DATA EXTRACT start

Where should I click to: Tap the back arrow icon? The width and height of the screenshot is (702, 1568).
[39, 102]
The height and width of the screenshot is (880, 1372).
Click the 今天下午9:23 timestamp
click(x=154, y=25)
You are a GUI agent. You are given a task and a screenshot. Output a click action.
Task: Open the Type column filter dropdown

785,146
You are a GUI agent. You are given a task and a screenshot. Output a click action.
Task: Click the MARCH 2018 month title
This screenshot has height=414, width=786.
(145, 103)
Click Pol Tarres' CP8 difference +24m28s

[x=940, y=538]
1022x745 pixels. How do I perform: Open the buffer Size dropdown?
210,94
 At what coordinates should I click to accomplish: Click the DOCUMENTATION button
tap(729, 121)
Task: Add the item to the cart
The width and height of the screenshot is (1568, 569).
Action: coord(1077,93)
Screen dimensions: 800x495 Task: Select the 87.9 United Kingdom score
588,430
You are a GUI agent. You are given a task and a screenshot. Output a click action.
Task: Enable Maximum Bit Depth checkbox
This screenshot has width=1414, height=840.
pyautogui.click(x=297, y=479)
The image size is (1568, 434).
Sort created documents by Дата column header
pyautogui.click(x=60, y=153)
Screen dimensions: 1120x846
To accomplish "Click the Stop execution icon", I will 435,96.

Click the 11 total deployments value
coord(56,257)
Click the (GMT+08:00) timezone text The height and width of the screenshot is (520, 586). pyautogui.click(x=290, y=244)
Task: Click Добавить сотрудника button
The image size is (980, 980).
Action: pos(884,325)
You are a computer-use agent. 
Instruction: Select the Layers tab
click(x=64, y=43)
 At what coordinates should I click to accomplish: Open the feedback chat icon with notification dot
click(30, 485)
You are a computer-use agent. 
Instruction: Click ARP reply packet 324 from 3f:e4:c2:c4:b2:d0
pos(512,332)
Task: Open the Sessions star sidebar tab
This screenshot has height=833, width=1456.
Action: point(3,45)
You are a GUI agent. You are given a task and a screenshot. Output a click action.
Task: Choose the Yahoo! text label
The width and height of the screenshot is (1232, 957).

DATA EXTRACT end

WORK TO DO -> Turn the rows above into a Markdown table with the columns No. and Line, numbering each nonblank line in order and leaving out the blank ones.

OUTPUT OF THE TASK ->
| No. | Line |
|---|---|
| 1 | Where should I click to: Tap the back arrow icon? The width and height of the screenshot is (702, 1568). |
| 2 | [39, 102] |
| 3 | The height and width of the screenshot is (880, 1372). |
| 4 | Click the 今天下午9:23 timestamp |
| 5 | click(x=154, y=25) |
| 6 | You are a GUI agent. You are given a task and a screenshot. Output a click action. |
| 7 | Task: Open the Type column filter dropdown |
| 8 | 785,146 |
| 9 | You are a GUI agent. You are given a task and a screenshot. Output a click action. |
| 10 | Task: Click the MARCH 2018 month title |
| 11 | This screenshot has height=414, width=786. |
| 12 | (145, 103) |
| 13 | Click Pol Tarres' CP8 difference +24m28s |
| 14 | [x=940, y=538] |
| 15 | 1022x745 pixels. How do I perform: Open the buffer Size dropdown? |
| 16 | 210,94 |
| 17 |  At what coordinates should I click to accomplish: Click the DOCUMENTATION button |
| 18 | tap(729, 121) |
| 19 | Task: Add the item to the cart |
| 20 | The width and height of the screenshot is (1568, 569). |
| 21 | Action: coord(1077,93) |
| 22 | Screen dimensions: 800x495 Task: Select the 87.9 United Kingdom score |
| 23 | 588,430 |
| 24 | You are a GUI agent. You are given a task and a screenshot. Output a click action. |
| 25 | Task: Enable Maximum Bit Depth checkbox |
| 26 | This screenshot has width=1414, height=840. |
| 27 | pyautogui.click(x=297, y=479) |
| 28 | The image size is (1568, 434). |
| 29 | Sort created documents by Дата column header |
| 30 | pyautogui.click(x=60, y=153) |
| 31 | Screen dimensions: 1120x846 |
| 32 | To accomplish "Click the Stop execution icon", I will 435,96. |
| 33 | Click the 11 total deployments value |
| 34 | coord(56,257) |
| 35 | Click the (GMT+08:00) timezone text The height and width of the screenshot is (520, 586). pyautogui.click(x=290, y=244) |
| 36 | Task: Click Добавить сотрудника button |
| 37 | The image size is (980, 980). |
| 38 | Action: pos(884,325) |
| 39 | You are a computer-use agent.  |
| 40 | Instruction: Select the Layers tab |
| 41 | click(x=64, y=43) |
| 42 |  At what coordinates should I click to accomplish: Open the feedback chat icon with notification dot |
| 43 | click(30, 485) |
| 44 | You are a computer-use agent.  |
| 45 | Instruction: Click ARP reply packet 324 from 3f:e4:c2:c4:b2:d0 |
| 46 | pos(512,332) |
| 47 | Task: Open the Sessions star sidebar tab |
| 48 | This screenshot has height=833, width=1456. |
| 49 | Action: point(3,45) |
| 50 | You are a GUI agent. You are given a task and a screenshot. Output a click action. |
| 51 | Task: Choose the Yahoo! text label |
| 52 | The width and height of the screenshot is (1232, 957). |